**PASSAGE TO READ**
There are no currently functioning railways in the Bahamas. However, there have been a few in the past including in Inagua, Abaco, and Grand Bahama used for the salt and logging industries.

At Wilson City, Abaco, a mill plant and adjacent town was developed by the Bahamas Timber Company at a cost of around $1 million, including building 12 miles of railway for logging. They operated three locomotives: a Vulcan 2-6-0, a Vulcan 0-4-4 tank, and a shay locomotive built at Lima Locomotive Works in Ohio. Along with the three locomotives, the company invested in almost 60 logging cars to carry the logs from the Forrest. Each train consisted of about 20 log cars. After Wilson City shut down at the end of World War I, Abaco was extensively logged by the Bahamas Cuban company until 1944, when they moved to Pineridge, Grand Bahama.

There were 5 camps on Abaco operated by the Bahamas Cuban Company. Norman’s Castle, Millville, Cornwall 1 and 2, and Cross Harbour. They used 4 narrow gauge locomotives produced by the Climax locomotive works. At the last 4 camps, causeways were built so that the rail lines could reach the shore, over the vast expanses of swamp and mangroves. After the sinking of the Norwegian tanker O.A. Knudsen, the survivors were transported to the Cross harbour camp via locomotive so that they could receive medical attention. One sailor, Olaus Johansen, died and was buried at the camp. Once the operation moved and the site was abandoned, his grave was forgotten and was lost for many years.

**DATA FOR ANALYSIS**

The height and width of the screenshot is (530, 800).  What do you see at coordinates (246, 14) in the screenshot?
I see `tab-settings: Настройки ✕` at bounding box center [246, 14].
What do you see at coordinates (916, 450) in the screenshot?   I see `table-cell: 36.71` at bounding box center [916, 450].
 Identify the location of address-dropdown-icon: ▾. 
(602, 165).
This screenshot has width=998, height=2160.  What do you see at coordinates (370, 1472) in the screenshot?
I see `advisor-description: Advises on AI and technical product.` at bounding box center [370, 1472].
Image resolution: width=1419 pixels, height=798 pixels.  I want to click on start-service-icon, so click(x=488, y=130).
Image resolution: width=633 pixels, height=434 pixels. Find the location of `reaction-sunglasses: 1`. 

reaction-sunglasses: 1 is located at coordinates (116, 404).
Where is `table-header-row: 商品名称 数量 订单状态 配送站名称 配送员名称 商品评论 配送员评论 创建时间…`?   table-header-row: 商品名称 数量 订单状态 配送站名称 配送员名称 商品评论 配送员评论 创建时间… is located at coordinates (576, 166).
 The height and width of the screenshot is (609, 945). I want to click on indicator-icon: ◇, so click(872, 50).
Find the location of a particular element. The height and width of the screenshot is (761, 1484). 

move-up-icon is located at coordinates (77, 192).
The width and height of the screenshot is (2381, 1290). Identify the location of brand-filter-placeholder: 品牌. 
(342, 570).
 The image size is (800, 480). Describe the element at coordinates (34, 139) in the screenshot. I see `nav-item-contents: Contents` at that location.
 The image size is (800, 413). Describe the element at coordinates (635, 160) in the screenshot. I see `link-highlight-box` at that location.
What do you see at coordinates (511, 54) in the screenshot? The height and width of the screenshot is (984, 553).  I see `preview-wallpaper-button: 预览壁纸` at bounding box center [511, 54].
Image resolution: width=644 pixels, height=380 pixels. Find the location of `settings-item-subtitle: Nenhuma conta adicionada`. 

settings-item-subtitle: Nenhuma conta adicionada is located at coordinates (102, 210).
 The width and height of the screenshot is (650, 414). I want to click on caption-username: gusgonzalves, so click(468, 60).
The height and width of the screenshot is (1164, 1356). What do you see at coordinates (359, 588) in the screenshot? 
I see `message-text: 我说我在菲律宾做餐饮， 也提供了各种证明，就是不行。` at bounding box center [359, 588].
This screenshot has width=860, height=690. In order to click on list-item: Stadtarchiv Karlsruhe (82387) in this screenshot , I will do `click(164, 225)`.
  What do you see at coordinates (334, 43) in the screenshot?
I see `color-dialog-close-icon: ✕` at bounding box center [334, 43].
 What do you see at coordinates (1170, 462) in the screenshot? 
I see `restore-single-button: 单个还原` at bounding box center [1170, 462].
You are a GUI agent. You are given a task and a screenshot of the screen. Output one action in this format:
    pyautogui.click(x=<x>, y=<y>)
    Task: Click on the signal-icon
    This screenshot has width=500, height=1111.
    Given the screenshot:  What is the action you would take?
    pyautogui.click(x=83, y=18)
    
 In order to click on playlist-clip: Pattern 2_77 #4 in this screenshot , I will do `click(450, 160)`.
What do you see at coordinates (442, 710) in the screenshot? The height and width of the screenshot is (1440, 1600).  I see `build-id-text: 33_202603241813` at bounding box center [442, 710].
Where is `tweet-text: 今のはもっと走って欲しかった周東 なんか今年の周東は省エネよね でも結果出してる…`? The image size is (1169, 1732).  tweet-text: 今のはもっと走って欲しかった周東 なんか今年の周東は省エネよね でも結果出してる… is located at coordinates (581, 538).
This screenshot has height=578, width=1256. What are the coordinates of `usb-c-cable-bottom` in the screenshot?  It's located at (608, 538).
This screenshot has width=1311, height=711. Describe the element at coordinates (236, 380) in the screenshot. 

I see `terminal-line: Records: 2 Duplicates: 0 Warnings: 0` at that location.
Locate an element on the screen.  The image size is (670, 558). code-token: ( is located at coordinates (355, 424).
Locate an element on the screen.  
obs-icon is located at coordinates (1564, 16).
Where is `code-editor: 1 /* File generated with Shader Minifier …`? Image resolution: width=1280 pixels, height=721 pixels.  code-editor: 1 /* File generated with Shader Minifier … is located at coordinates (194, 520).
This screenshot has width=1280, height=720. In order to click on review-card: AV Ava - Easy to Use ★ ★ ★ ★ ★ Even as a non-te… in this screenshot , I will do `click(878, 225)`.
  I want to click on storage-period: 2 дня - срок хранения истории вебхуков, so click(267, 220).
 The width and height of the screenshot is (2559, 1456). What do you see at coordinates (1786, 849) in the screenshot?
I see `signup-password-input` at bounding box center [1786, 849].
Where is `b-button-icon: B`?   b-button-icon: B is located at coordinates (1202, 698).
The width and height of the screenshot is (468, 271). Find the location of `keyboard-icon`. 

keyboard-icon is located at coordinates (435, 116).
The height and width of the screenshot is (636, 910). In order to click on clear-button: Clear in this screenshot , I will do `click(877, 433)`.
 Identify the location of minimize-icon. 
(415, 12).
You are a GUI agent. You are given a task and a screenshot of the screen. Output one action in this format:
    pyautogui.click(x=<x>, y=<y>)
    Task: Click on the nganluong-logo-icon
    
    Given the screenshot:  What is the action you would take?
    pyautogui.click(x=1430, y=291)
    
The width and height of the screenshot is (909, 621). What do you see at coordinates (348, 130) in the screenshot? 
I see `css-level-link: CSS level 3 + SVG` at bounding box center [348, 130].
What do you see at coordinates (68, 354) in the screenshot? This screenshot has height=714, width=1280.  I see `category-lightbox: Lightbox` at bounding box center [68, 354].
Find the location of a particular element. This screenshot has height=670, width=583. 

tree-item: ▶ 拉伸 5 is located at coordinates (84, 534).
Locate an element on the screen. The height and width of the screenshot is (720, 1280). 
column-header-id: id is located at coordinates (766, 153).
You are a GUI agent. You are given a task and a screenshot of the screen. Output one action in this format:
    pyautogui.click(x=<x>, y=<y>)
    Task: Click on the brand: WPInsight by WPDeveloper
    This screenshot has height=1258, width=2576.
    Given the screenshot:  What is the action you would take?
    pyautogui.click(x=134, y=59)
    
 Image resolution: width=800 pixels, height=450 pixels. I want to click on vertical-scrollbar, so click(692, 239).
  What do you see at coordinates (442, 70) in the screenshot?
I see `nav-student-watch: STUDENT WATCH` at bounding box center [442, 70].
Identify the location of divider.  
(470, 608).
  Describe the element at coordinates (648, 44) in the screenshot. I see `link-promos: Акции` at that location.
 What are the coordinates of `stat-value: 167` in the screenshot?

**WHAT YOU WILL DO**
a) Translate this sentence from the passage on Bahamas railways into Spanish: "Each train consisted of about 20 log cars."
b) Pick up the passage on Bahamas railways right after its final sentence and keep writing.
The rows have nothing to do with the passage on Bahamas railways.

**RESPONSES TO THE TASKS**
a) Cada tren constaba de unos 20 vagones de troncos.

b)
In Inagua, the Morton salt company used small Brookville diesel locomotives to pull trains of salt around the area. The locomotives were phased out eventually, but the tracks remained for a few more years before being removed due to contamination issued with the salt.

There have been a handful of smaller railways that operated without locomotives, built for the purpose of transporting salt, sisal, and agricultural produce. These existed in Abaco, Exuma, Inagua (Inagua tramways, 1860s), and New Providence. In Abaco there were two short railways built, one at Cedar harbour and one at a plantation near a large blue hole on Little Abaco.

One of these were in Cat Island; the remnants of a short section of (now underwater) track can still be seen from the shore. The railroad was built in the 19th century to carry produce from Old Bight to a port where crops would be shipped to Europe and the US, and was closed when the US stopped foreign exports and plantations were no longer in use. The tracks were subsequently sent to the UK to be repurposed into scrap metal for weapons during World War II.